> **ACTIVITY**
The word "Viewport" occurs in some lines of the data. Return each such line.

Dataset records:
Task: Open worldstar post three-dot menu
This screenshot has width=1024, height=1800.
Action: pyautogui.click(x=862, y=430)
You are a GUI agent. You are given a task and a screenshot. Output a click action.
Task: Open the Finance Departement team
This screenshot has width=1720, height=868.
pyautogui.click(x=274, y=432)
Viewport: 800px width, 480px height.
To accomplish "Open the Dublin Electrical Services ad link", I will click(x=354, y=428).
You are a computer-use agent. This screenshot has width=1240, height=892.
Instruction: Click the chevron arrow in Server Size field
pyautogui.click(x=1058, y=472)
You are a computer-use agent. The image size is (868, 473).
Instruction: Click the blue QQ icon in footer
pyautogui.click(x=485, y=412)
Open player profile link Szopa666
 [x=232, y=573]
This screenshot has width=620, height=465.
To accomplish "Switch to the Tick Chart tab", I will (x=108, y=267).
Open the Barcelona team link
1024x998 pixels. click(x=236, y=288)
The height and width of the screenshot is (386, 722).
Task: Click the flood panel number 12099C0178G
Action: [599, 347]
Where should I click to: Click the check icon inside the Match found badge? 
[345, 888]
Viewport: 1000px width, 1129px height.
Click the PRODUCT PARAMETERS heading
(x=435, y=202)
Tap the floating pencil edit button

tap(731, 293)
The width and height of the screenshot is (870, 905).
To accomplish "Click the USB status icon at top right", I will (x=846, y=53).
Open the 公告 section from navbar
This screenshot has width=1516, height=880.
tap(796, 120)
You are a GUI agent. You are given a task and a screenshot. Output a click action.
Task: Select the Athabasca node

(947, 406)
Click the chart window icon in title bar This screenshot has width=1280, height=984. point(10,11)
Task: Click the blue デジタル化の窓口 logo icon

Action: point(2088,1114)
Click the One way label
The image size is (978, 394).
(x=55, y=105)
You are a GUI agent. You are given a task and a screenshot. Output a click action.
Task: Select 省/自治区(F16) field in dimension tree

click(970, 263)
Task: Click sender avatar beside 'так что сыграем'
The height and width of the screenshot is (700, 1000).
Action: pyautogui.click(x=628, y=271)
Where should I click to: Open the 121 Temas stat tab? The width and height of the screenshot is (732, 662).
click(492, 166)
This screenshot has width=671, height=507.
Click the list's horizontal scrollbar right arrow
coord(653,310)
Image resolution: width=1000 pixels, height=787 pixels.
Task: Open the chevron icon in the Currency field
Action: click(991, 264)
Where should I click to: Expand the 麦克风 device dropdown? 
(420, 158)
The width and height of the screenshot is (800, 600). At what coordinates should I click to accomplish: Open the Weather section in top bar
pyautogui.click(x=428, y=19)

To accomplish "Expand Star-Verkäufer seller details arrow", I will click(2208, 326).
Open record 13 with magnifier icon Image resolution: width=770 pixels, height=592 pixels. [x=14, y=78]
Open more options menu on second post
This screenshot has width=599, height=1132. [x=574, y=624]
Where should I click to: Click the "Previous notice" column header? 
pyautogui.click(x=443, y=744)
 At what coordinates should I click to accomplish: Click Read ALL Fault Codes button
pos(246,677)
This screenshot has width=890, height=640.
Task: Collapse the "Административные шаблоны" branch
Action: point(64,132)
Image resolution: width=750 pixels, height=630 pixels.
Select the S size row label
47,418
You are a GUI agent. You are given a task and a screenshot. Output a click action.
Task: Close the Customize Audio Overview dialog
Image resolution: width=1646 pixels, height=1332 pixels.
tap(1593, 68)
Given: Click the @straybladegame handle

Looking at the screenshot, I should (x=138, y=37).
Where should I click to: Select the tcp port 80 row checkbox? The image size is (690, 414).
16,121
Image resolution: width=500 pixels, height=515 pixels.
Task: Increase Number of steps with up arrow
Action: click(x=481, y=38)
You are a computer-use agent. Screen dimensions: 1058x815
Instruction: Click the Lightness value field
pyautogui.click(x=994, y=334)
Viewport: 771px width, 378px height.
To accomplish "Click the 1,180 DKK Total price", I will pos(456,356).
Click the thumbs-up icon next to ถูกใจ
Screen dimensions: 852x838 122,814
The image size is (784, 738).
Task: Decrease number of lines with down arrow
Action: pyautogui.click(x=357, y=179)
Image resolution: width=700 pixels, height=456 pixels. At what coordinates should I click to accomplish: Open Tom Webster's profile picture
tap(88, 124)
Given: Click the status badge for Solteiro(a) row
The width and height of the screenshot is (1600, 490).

> **EXERCISE RESULT**
Viewport: 800px width, 480px height.
Viewport: 1000px width, 1129px height.
Viewport: 771px width, 378px height.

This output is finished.